--- Task brief ---
An exact copy of all the data is required, with pictures left out.

Stored records
Content starts

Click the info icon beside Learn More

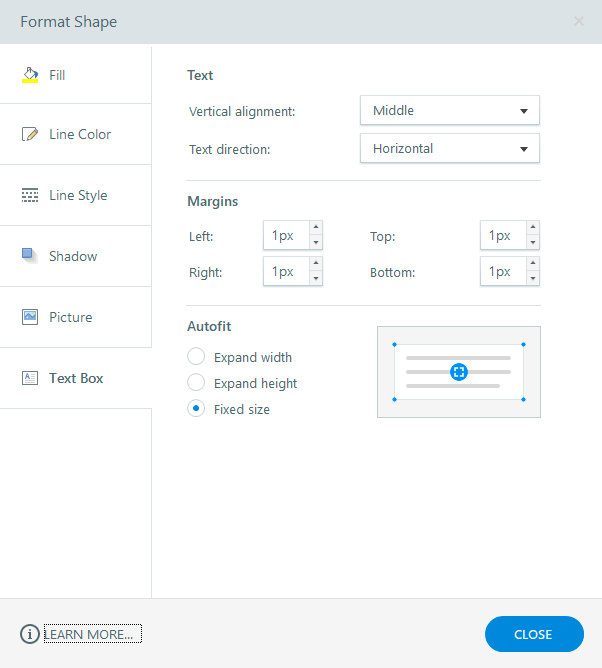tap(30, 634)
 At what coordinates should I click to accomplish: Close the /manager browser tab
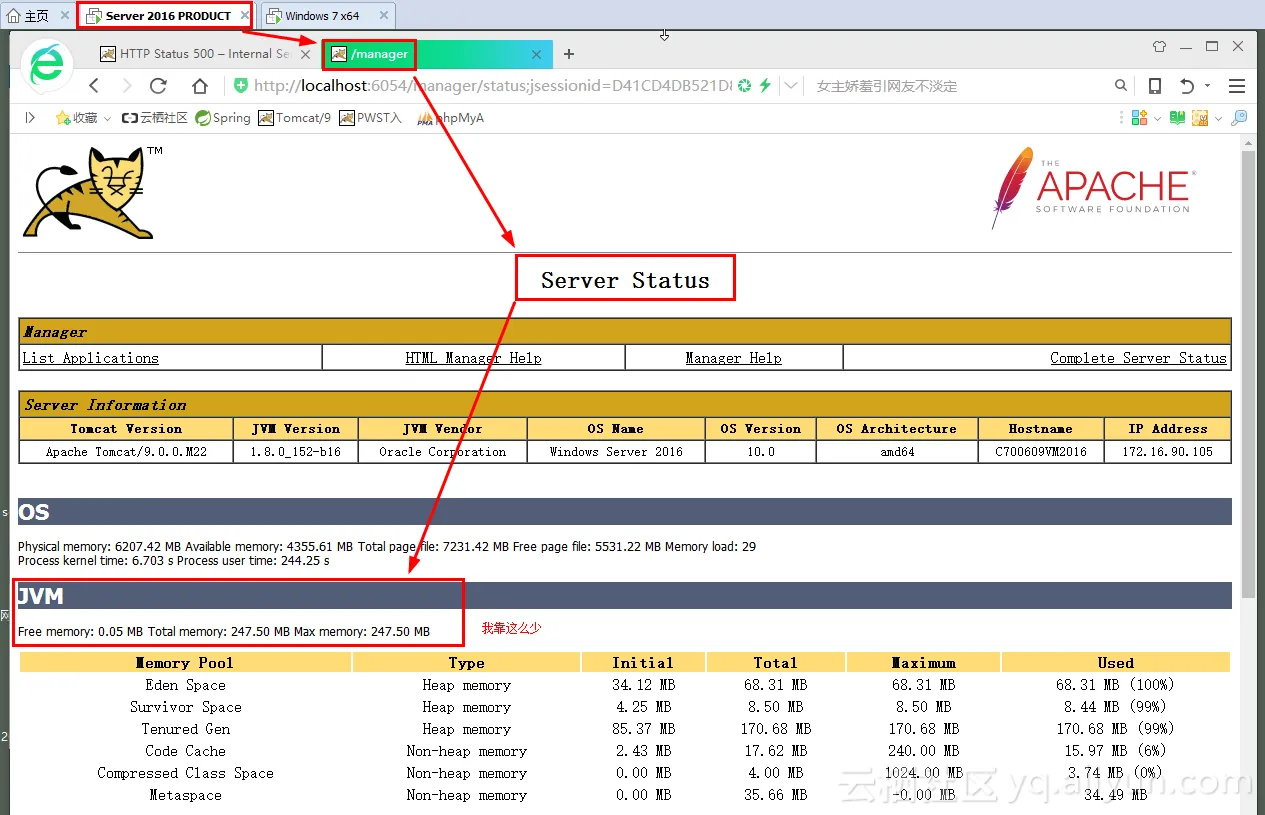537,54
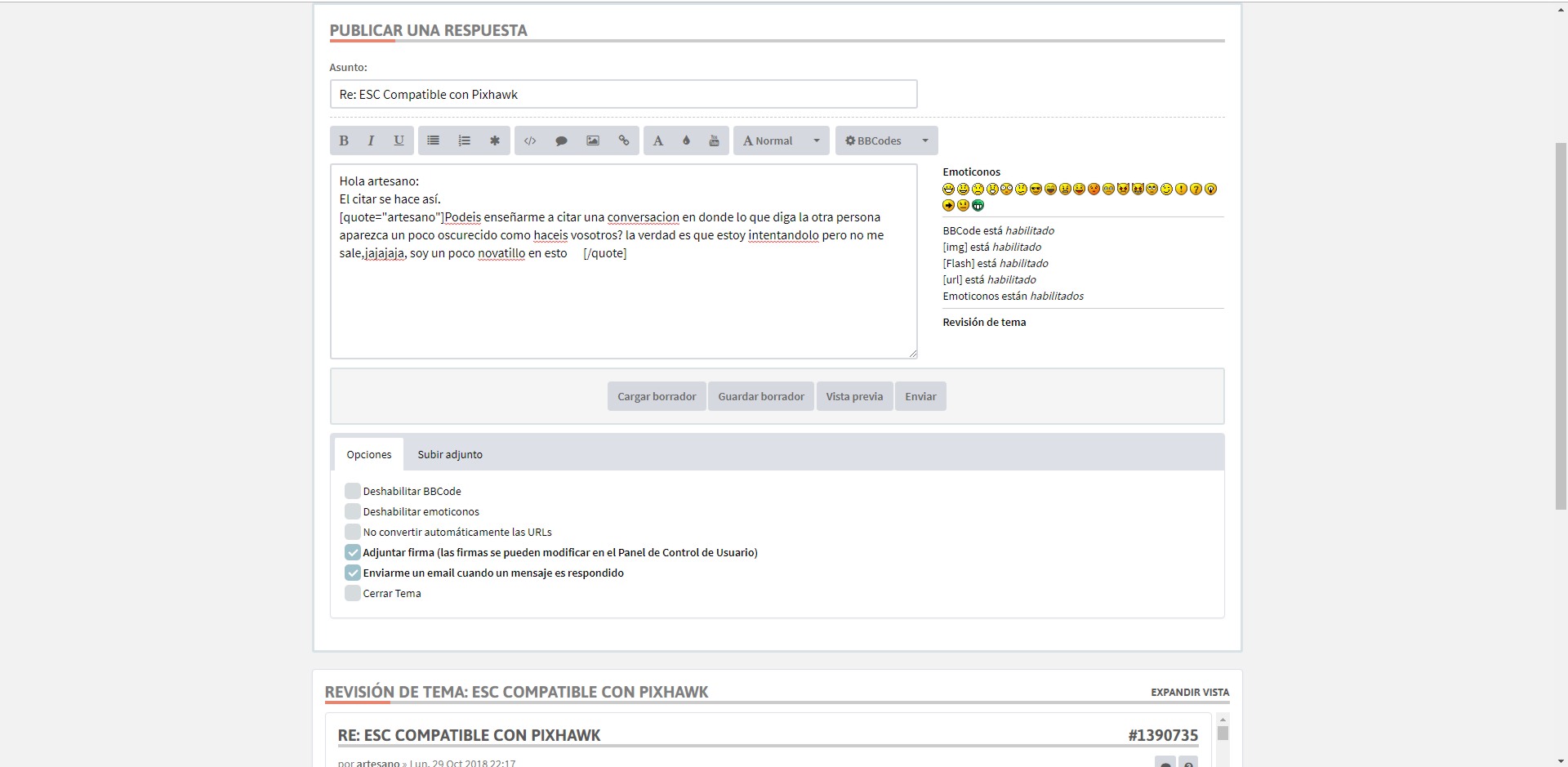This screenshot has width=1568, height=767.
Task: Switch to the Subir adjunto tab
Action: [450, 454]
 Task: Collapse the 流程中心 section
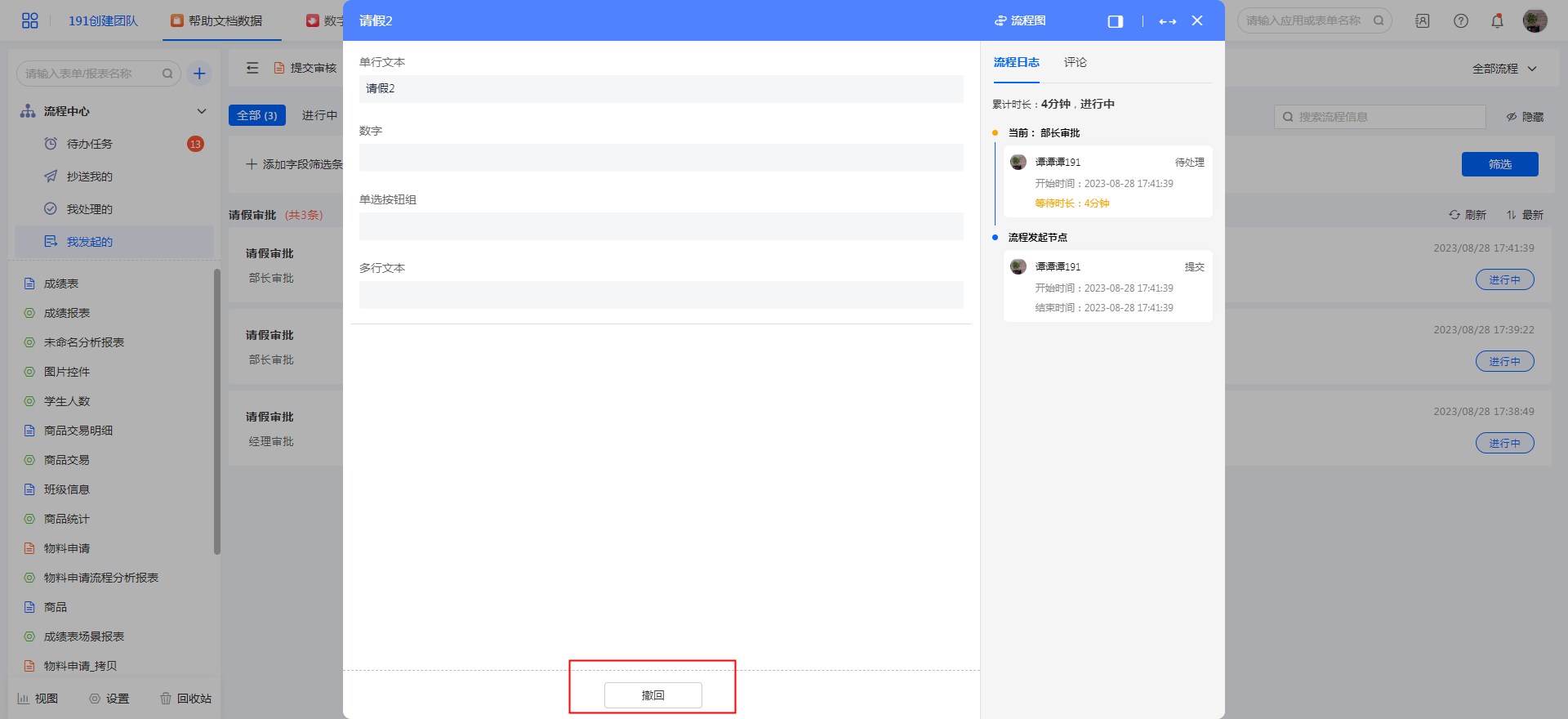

Content ends

--- Response area ---
Click the info icon beside Learn More

tap(30, 634)
 At what coordinates should I click to accomplish: Close the /manager browser tab
537,54
This screenshot has width=1568, height=767.
Task: Switch to the Subir adjunto tab
Action: [450, 454]
 Task: Collapse the 流程中心 section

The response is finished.